Assigned task:
Exactly the lines from the one with "Image resolution: width=1907" through the final line of the entries, and nothing else, should appear in the answer; no pictures go in it.

Records from a collection
-- Opening Marker --

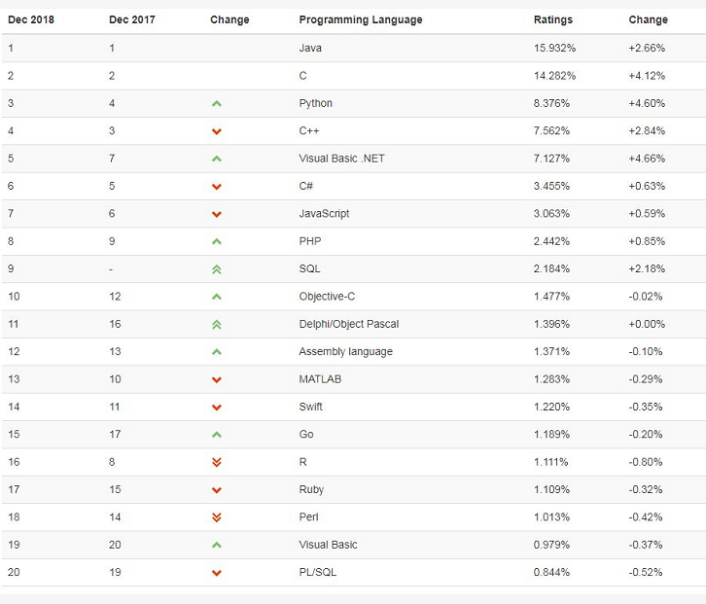Viewport: 706px width, 604px height.
Task: Click the Dec 2018 column header
Action: [x=31, y=20]
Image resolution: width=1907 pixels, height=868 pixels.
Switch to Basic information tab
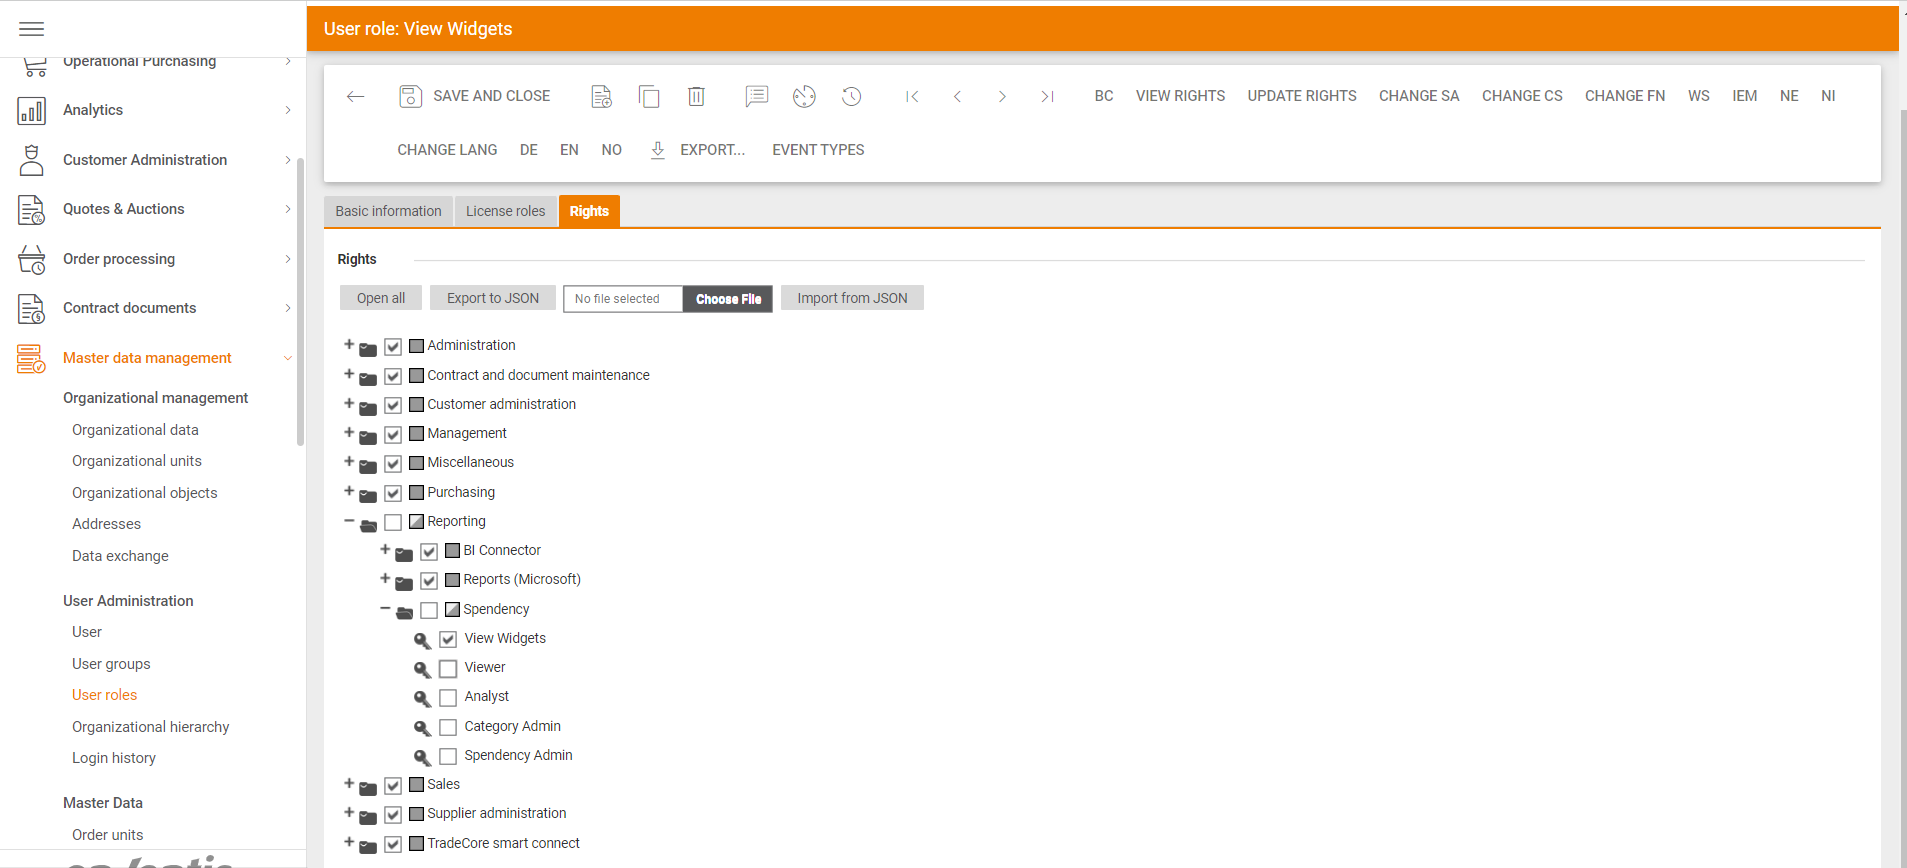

-- Closing Marker --

Solution for this exercise:
Image resolution: width=1907 pixels, height=868 pixels.
Switch to Basic information tab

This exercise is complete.